Build It: Three Radeon HD 7970s—One Monster PC
Joining the One Percent

Once the machine was built and the wiring tidied up a bit, I fired it up and installed Windows and all the drivers, then I updated the BIOS to the latest version and did a bit of overclocking. Well, my first attempt at updating the BIOS corrupted it. Fortunately the Gigabyte board automatically restored the BIOS from its backup, and I was able to successfully update that. A simple multiplier overclock brought the proc to 4GHz—not very ambitious, but very safe. I also made sure my RAM was set to its XMP profile timing of DDR3/2133. These efforts gave me modest improvements over the stock-clocked state in the CPU- and memory-bound benchmarks.

So how does my CrossFireX rig stack up? Against our aged zero-point it’s a slaughter: anywhere from 15 to 32 percent faster in CPU-bound benchmarks, and a whopping 238 percent improvement in STALKER: Call of Pripyat and 92 percent in Far Cry 2. So to make things interesting, I also tested it against our 2011 Dream Machine.

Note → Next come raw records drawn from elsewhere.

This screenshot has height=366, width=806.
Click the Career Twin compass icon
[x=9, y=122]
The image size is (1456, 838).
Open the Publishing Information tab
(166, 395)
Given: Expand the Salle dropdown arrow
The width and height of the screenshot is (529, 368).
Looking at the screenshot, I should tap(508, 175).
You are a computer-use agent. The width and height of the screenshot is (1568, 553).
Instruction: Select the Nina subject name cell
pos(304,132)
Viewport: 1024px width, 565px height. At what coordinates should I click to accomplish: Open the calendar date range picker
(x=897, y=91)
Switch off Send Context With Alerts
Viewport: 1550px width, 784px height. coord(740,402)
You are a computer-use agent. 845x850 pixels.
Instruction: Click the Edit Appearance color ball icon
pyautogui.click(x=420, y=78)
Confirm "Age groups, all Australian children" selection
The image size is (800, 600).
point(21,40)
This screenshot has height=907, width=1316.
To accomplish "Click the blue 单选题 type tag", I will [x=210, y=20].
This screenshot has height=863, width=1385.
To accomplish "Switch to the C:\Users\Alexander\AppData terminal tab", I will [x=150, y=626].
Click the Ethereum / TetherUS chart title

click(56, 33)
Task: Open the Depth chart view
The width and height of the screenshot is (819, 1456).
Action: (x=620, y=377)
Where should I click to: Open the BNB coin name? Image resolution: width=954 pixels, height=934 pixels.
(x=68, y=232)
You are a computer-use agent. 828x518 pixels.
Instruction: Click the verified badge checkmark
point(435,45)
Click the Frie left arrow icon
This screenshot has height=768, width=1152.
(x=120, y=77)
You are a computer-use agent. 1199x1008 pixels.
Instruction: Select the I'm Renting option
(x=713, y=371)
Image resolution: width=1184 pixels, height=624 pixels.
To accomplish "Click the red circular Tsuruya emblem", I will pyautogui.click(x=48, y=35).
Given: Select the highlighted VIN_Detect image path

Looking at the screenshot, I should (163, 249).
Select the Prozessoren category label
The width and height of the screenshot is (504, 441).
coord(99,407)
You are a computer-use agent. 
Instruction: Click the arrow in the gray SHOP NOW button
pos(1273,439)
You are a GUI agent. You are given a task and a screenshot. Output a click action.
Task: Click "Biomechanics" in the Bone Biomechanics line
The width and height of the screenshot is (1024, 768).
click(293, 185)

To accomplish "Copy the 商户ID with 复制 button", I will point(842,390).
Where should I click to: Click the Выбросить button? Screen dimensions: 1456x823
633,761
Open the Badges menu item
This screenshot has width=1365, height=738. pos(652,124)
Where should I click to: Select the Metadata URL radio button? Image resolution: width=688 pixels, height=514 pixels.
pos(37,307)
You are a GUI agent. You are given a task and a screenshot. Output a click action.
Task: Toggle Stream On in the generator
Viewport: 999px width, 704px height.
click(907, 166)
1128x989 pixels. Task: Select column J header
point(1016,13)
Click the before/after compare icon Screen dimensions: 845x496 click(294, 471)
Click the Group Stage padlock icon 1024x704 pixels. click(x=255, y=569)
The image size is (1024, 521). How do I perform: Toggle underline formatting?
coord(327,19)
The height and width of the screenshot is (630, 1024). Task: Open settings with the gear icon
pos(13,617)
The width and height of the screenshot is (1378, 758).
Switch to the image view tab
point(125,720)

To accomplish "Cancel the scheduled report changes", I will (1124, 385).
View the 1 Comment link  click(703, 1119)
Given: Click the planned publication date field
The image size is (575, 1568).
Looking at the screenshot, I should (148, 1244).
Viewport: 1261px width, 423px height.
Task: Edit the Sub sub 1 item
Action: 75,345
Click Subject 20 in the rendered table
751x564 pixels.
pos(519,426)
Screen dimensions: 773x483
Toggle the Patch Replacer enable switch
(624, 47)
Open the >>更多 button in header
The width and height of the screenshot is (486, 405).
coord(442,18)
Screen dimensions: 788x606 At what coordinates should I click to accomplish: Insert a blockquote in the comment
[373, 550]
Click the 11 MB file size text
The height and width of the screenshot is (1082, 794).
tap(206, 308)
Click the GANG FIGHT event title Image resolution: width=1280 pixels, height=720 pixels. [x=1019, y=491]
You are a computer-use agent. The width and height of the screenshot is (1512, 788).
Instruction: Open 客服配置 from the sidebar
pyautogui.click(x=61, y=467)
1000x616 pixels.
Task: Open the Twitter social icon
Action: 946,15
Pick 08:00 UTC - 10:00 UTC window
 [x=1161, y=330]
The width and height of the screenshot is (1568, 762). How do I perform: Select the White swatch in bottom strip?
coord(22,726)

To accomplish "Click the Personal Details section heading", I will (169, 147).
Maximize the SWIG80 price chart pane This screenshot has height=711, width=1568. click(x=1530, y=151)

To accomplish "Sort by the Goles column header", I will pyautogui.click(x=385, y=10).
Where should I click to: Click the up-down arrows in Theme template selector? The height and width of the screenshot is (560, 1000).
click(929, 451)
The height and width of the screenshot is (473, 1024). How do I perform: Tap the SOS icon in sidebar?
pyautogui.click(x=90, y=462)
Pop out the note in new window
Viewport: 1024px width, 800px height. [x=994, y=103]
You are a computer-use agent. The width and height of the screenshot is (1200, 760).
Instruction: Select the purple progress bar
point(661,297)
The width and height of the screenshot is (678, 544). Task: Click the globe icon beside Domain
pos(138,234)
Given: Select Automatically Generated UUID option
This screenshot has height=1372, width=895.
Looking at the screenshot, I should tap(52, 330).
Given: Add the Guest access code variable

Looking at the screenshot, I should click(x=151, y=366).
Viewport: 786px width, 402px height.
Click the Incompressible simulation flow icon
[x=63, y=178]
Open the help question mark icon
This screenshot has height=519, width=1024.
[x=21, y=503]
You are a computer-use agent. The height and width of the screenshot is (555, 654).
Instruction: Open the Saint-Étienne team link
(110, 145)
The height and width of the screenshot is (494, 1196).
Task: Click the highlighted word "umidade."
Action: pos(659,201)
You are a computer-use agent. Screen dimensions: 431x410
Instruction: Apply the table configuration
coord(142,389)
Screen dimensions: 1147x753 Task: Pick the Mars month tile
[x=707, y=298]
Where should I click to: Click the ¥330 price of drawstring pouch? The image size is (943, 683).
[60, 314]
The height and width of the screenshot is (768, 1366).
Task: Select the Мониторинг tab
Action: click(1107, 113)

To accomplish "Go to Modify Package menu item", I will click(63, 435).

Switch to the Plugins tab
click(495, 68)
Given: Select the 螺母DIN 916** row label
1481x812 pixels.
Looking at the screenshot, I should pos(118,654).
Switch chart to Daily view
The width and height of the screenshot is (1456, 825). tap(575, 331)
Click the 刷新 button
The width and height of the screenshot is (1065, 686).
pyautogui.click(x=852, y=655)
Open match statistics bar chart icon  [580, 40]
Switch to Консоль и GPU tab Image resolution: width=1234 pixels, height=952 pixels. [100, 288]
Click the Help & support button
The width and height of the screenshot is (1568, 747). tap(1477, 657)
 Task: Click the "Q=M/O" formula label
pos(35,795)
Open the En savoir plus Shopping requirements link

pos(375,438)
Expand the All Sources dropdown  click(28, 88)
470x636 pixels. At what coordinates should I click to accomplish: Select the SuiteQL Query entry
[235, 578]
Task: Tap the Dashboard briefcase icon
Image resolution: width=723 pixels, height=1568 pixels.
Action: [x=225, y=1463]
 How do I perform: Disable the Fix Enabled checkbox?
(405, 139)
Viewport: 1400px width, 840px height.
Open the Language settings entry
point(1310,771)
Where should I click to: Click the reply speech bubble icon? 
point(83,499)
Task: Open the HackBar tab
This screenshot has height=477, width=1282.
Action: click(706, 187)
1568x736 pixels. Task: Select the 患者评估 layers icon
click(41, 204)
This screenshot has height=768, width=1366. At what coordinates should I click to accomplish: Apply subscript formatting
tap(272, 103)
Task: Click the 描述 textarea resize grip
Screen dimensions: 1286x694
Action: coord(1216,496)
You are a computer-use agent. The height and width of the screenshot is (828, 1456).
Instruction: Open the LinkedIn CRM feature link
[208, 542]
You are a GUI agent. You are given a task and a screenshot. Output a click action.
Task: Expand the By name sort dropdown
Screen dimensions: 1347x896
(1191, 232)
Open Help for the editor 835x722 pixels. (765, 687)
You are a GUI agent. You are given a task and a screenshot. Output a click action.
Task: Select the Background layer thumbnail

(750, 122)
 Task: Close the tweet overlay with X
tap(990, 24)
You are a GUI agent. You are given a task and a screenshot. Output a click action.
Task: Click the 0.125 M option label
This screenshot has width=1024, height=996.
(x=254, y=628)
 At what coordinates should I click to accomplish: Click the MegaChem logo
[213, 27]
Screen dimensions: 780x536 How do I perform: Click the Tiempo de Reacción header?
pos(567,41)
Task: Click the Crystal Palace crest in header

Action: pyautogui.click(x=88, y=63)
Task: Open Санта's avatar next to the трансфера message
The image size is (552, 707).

In CPU tests, the Dream Machine clearly has the edge—namely, a 20 percent clock advantage. With its unlocked 2600K overclocked to 4.8GHz, it crushed the i7-3820 in this month’s rig, which was a whopping 23 percent slower than its older rival in MainConcept Reference and 12 percent slower in Vegas Pro 9.
In graphics-bound tests, though, the Dream Machine is dethroned. The triple Radeon HD 7970s proved their mettle against even Superclocked GTX 580s, with 13 percent gains in Stalker and 24 percent in Far Cry 2. The triple 7970s are so powerful, actually, that they edge out the dual overclocked GTX 590s found in the CyberPower Fang III reviewed in this issue (page 76). That’s triple CrossFireX beating quad SLI!
As if that weren’t impressive enough, this rig puts out the second-highest 3DMark 11 Extreme score of any machine we’ve tested, at X7,619. That’s just a tiny bit below the X7,785 set by the Maingear rig we tested in February 2012. And Unigine Heaven 2.5? Try 75.4fps with all settings maxed out. That’s 5fps more than the dual Asus Mars II cards (quad GTX 580s) in the Maingear. For reference, the mighty Dream Machine’s three 580 cards came in at X5,863 in 3DMark and 43.4 fps in Heaven.
True, the rig I’ve built lacks water-cooling, a Blu-ray drive, or scads of storage. It’s also got a CPU with a modest overclock. But thanks to the extraordinary performance of its three Radeon HD 7970s, it’s a hell of a lot of rig for under $3,400.